Hüfners Wochenkommentar: "Hauspreiskrise in den Niederlanden"

huefner+martin+120x125.jpg
Hüfner

5. September 2013. FRANKFURT (Börse Frankfurt). Die herrschende Vorstellung des Euroraums ist falsch. Normalerweise teilen wir die Währungsunion auf in die Problemländer im Süden (inkl. Frankreich) und in das gesunde Zentrum in der Mitte unter anderem mit Deutschland, Österreich, den Niederlanden und Finn­land. Schauen Sie sich jetzt aber die Grafik an. Dort sieht das ganz anders aus. Das reale Bruttoinlands­produkt hat sich seit dem Höhepunkt der Wirtschafts- und Finanzkrise 2008 von den dort aufgeführten Län­dern in Frankreich am besten entwickelt. Deutschland (und – nicht aufgeführt – Österreich) folgt mit kleinem Abstand. Dann kommt lange, lange nichts. Im unteren Teil der Grafik finden sich erst die Niederlande und
dann Spanien.

Huefner130905.png
Quelle: Eurostat

Der Ausreißer ist also die Niederlande. Sie gehören formell zwar zu den „guten“ Staaten. Ihre Wirtschafts­lage ist aber ausgesprochen schlecht. Seit 2008 sind sie fast ununterbrochen in einer Rezession. Das öffentli­che Defizit betrug im letzten Jahr 4,1 Prozent. Die Staatsver­schul­dung lag bei 71,2 Prozent, also auch über dem Maas­tricht-Kri­terium. Die Preissteigerung bewegt sich mit 2,6 Prozent über dem Zielwert, den die Europäische Zentral­bank vorgibt. Woher kommt das und wie ist es im Hin­blick auf die Europrobleme zu beurteilen?
━━━━━━━━━━━━━━━━━━━━
Führen Sie den Kommentar zur Hauspreiskrise in den Niederlanden im Anschluss an seinen letzten Satz fort. Die folgende Auflistung steht in keinem Zusammenhang mit dem Kommentar zur Hauspreiskrise in den Niederlanden.

#### Gegebene Daten
━━━━━━━━━━━━━━━━━━━━
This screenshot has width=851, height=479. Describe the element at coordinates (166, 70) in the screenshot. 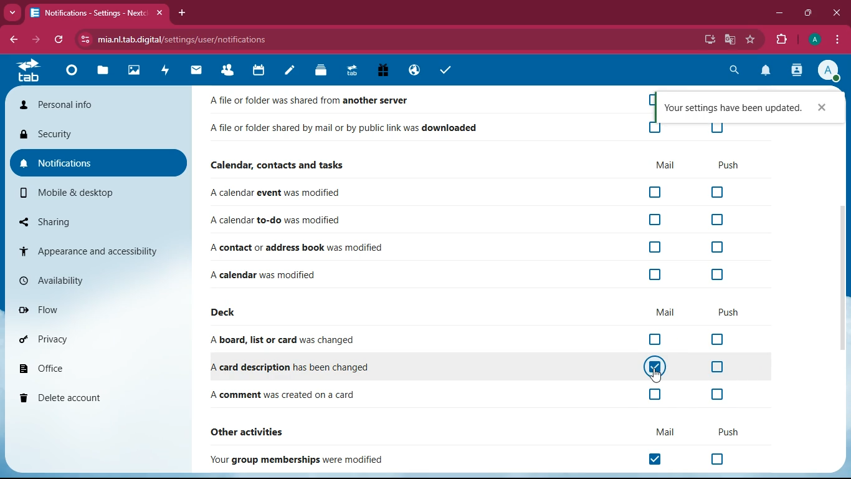

I see `activity` at that location.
━━━━━━━━━━━━━━━━━━━━
#### Ergebnis
Entscheidend für die Niederlande sind die Probleme des Häusermarktes. Ganz ähnlich wie in Spanien oder in den Vereinigten Staaten stiegen in den letzten Jahr­zehnten die Häuserpreise stark an. In Holland spielte hier die staatliche Förderung eine große Rolle (steuerli­che Abzugsfähigkeit der Hypothekenzinsen). Hinzu kam, dass die Banken großzügig und ohne große Sicherhei­ten Kredite vergaben. Die privaten Haushalte verschul­deten sich außerordentlich stark. Ihre Verbindlichkeiten in Prozent des verfügbaren Einkommens liegt derzeit bei fast 300 Prozent, verglichen mit „nur“ rund 100 Prozent etwa in Deutschland oder in Frankreich.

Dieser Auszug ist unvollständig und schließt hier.